The paper introduces the use of Ca II triplet lines and Monte-Carlo methods in Doppler tomography to enhance orbital parameter constraints in evolved cataclysmic variables.

Findings

Ca II triplet lines provide superior diagnostics for emission components.

Doppler tomography methods yield system parameters consistent with traditional methods.

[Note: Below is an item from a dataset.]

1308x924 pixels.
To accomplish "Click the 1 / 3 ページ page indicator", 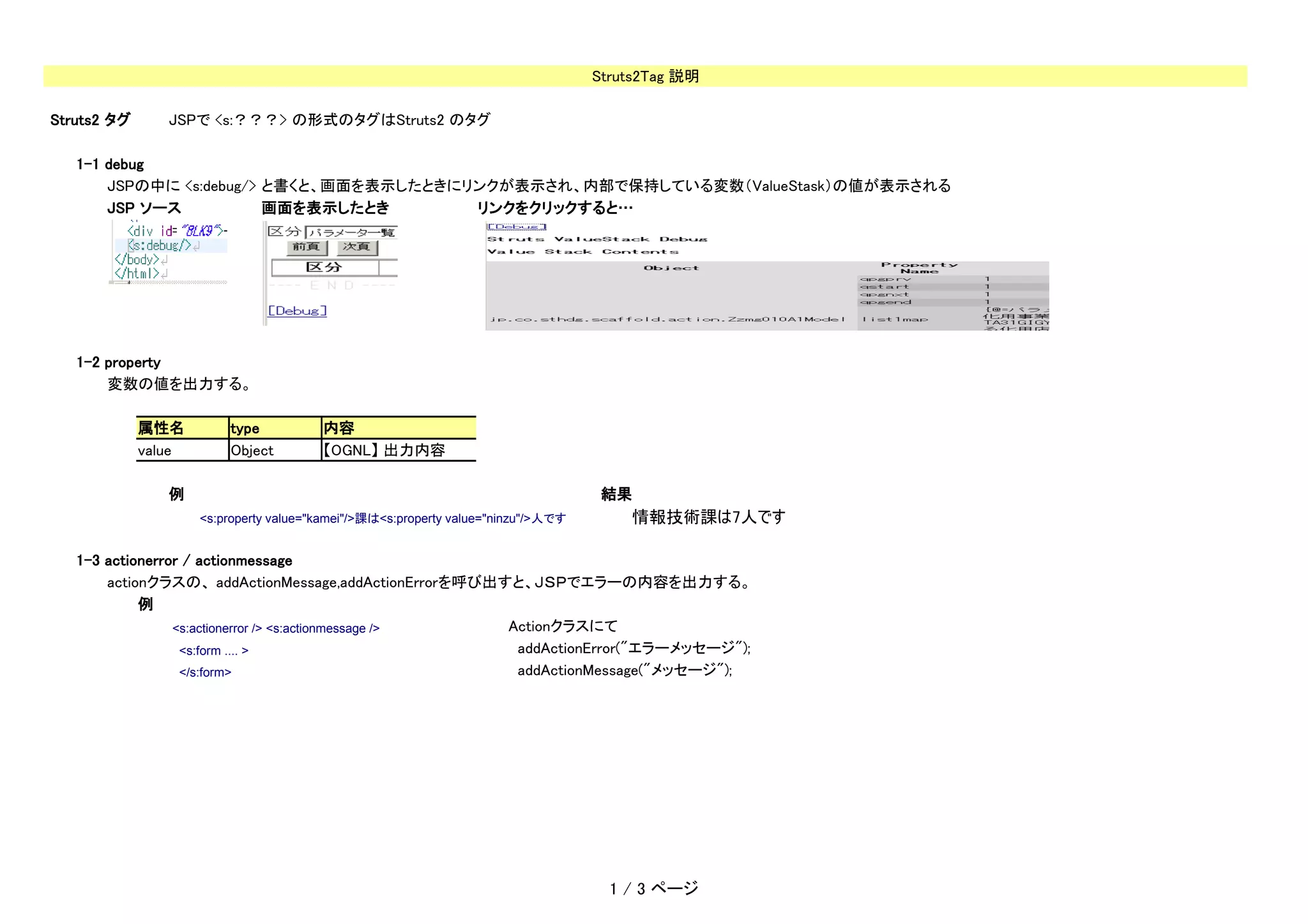I will point(653,888).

Validated new techniques with V2051 Oph's eclipse solution.

Abstract

We present time-series spectroscopy of two short period cataclysmic variables, CC Scl and V2051 Oph, to test the efficiency of Doppler tomography-based methods in constraining orbital parameters of evolved cataclysmic variables. We find that the Ca~II triplet lines offer superior diagnostics, revealing emission components from the mass donors and sharp images of the accretion discs. Furthermore, we use Monte-Carlo methods to estimate the uncertainties from ensembles of Doppler maps. We compare our new methods against traditional radial velocity methods and show that they offer a valid route towards system parameter determination. Our analysis of CC Scl suggests a low mass ratio of $q=0.08\pm0.03$ with a primary velocity of $K_1=37\pm14$ km/s. This mass ratio is in between the pre- and post-period minimum status, however our $K_1$ solution favours a post-period minimum system. Our derived parameters for V2051 Oph ($q= 0.16\pm 0.03$, $K_1=97\pm10$ km/s) are in agreement with the eclipse solution ($q=0.19\pm0.03$), offering a direct validation of our methods.